В душе доброго, благородного человека возникает иногда чувство негодования против известного поступка и этим ясно обнаруживает значение этого деяния перед Богом.
Анна все более и более начинала сознавать греховность своей мысли и испытывать на себе побудительное влияние правды. Если бы Чарльз не возвращался домой, она могла бы написать ему и предостеречь его; но мысль, что он теперь уже в дороге, ранее доставлявшая ей столько радости, превращалась теперь в смертельную муку.
– И подумать только, – сказал она, – что меня волновало, найдет ли он меня красивой?

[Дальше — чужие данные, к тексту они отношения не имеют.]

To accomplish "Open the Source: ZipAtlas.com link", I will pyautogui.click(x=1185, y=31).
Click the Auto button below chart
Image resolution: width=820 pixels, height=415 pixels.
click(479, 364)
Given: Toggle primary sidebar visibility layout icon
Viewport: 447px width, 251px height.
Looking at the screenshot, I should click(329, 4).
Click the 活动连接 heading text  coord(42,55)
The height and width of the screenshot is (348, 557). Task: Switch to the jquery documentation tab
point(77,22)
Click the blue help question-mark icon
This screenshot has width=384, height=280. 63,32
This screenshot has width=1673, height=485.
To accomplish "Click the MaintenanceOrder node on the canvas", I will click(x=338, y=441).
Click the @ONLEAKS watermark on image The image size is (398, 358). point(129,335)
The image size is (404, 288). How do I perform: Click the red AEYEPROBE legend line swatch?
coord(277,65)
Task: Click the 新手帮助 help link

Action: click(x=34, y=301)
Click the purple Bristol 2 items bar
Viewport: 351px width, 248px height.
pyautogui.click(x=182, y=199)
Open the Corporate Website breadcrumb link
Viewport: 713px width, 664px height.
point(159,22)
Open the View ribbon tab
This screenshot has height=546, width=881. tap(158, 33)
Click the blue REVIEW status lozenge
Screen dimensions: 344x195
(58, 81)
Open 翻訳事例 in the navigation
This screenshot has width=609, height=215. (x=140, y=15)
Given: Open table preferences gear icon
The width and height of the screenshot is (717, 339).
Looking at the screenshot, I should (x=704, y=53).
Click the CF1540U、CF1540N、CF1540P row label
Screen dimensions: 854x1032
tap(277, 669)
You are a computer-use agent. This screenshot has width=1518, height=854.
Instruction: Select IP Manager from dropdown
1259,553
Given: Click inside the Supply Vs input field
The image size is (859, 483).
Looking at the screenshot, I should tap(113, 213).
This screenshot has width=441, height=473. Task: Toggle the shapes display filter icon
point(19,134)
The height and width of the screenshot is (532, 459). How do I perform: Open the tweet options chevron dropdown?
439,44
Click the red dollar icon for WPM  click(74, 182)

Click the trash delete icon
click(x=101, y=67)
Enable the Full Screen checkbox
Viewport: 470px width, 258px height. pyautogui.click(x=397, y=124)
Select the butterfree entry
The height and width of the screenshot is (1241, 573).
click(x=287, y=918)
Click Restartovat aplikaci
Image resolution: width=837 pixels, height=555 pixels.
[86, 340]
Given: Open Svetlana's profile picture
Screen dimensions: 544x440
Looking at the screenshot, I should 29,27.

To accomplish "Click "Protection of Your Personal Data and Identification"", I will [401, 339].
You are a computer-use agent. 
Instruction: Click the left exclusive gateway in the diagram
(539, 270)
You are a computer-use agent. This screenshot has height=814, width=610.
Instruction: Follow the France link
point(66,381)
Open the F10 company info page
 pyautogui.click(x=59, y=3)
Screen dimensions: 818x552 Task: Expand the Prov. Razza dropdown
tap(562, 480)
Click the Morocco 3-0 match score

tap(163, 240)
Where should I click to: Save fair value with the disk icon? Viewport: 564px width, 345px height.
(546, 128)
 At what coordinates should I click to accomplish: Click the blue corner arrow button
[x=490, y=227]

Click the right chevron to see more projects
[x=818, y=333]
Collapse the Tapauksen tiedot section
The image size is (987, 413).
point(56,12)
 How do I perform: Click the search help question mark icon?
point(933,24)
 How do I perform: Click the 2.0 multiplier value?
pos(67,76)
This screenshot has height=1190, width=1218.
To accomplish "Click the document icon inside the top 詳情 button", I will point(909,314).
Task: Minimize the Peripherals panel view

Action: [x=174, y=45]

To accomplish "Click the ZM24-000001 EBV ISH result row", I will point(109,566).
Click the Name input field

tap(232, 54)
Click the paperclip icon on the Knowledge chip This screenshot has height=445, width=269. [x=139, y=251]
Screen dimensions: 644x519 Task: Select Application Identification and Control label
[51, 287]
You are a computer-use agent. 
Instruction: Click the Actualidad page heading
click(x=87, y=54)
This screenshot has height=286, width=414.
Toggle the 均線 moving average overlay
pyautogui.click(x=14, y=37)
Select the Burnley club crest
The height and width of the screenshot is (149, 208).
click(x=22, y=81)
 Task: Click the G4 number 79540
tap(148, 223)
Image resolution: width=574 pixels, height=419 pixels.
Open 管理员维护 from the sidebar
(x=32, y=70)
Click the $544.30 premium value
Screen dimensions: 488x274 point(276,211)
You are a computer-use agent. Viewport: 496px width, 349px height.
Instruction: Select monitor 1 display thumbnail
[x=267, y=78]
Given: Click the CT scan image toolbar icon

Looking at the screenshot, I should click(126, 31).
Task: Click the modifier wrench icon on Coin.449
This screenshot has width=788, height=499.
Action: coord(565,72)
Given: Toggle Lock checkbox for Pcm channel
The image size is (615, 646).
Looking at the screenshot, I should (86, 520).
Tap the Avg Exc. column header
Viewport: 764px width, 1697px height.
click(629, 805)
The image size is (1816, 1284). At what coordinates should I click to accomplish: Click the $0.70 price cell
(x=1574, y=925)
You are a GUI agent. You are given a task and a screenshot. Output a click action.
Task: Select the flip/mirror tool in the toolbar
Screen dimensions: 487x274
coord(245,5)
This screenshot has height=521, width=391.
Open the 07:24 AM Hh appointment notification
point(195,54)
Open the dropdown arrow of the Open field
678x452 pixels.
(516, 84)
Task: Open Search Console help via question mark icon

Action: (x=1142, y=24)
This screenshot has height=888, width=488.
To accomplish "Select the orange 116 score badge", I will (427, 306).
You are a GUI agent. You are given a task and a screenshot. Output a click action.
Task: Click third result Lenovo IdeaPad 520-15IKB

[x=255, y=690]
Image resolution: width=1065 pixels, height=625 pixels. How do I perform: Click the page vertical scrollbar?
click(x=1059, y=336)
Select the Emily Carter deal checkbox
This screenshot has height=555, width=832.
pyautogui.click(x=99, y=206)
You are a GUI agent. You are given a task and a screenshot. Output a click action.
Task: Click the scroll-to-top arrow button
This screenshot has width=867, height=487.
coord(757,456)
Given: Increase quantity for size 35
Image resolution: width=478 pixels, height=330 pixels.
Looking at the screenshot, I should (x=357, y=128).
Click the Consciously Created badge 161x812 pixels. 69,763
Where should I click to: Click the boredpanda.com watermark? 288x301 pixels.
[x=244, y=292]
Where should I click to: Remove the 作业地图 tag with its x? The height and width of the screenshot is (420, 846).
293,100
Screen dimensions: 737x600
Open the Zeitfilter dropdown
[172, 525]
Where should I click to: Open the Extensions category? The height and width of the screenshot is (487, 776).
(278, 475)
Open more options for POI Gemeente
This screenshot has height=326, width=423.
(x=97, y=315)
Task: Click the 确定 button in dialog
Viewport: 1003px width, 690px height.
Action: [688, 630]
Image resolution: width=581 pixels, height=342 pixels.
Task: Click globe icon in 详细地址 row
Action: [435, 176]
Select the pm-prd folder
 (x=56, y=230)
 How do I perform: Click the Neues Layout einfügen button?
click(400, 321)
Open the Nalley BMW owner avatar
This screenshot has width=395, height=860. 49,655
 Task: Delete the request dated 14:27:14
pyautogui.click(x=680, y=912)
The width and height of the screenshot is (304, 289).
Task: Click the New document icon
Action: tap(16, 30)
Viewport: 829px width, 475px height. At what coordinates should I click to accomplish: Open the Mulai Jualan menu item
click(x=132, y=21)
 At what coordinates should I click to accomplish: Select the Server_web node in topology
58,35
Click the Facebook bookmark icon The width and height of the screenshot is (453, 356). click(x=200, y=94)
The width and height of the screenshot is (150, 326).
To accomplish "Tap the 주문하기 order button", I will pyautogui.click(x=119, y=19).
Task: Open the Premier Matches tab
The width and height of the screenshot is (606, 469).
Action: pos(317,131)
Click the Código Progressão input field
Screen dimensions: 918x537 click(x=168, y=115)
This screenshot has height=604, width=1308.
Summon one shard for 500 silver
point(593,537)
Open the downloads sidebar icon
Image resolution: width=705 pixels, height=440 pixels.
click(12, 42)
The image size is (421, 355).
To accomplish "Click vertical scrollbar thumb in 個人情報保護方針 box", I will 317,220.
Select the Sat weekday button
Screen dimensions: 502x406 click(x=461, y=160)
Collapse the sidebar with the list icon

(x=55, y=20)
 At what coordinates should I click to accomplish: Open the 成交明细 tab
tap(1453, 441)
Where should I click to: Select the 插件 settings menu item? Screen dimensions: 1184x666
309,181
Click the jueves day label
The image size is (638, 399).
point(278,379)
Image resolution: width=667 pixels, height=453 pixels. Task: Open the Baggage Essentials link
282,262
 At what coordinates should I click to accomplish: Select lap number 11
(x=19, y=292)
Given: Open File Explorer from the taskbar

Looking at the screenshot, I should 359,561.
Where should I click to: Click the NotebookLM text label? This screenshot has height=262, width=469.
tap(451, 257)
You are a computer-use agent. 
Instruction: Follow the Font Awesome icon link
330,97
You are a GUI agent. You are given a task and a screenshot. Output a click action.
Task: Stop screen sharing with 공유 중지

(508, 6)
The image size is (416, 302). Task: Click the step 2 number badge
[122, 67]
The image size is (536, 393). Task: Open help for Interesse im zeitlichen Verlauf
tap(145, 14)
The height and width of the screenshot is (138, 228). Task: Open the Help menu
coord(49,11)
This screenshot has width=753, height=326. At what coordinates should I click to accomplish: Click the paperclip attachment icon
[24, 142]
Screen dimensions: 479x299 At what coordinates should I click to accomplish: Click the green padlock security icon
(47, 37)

Она металась в отчаянии и много раз становилась на колени для молитвы; сперва она молилась о благополучии Чарльза, – молить Бога о покровительстве она не решалась; слишком хорошо сознавая значение этой мольбы. Но постепенно ею овладела мысль, что она погубит своего возлюбленного, если не исполнит обязанности перед Богом; эта мысль заставляла ее содрогаться, и снова высший смысл долга возникал перед нею. Она молила Бога простить ее грешные помышления и не покарать за них ее возлюбленного. Она молила даровать ей силу исполнить то, что она считала своим долгом для спасения его и для утешения его родителей. В этих порывах муки и страха, упадка душевных сил и возвращающейся решимости, отчаяния и надежды, прошла бесконечная ночь; чуть начало светать, Анна встала, разбитая и больная, но с твердым решением выполнить свой долг, прежде чем силы изменят ей снова.
Сэр Филипп вставал всегда рано, и около семи часов она услыхала его шаги на лестнице. Она вышла на площадку, куда он спускался, и пробовала заговорить, но ее губы точно слиплись, и она ничего не могла сказать.
– Дитя мое, вы нездоровы, – сказал старик, увидав ее бледное лицо, – вам следовало бы еще быть в постели в такое холодное утро. Вернитесь-ка в свою комнату.
– Нет, нет, сэр, я не могу. Прошу вас, подите сюда, мне нужно сказать вам кое-что, – и она увлекла его в отворенную дверь так называемой ружейной комнаты.
– Боже мой, – пробормотал он, – уж не влюбилась ли девушка в моего бездельника, племянника?
– О, нет, нет, – сказала Анна, употребляя все силы, чтобы не разразиться истерическим хохотом. Как только старик сел, она опустилась перед ним на колени, так как едва держалась на ногах, – гораздо хуже, сэр: я знаю, кто совершил преступление.
– Кто же? – спросил он нетерпеливо. – Отчего же вы так долго молчали и позволили невинному человеку попасть в беду?
– О, сэр Филипп! Я не могла иначе поступить. Простите меня, – и, ломая руки, она проговорила: – Это ваш сын, м-р Арчфильд, – и упала в изнеможении.
– Дитя мое, вы больны! Вы не помните, что говорите. Вас надо уложить в постель. Я позову вашего дядю.
– Ах, сэр, к несчастию, это чистейшая правда! – сказала она.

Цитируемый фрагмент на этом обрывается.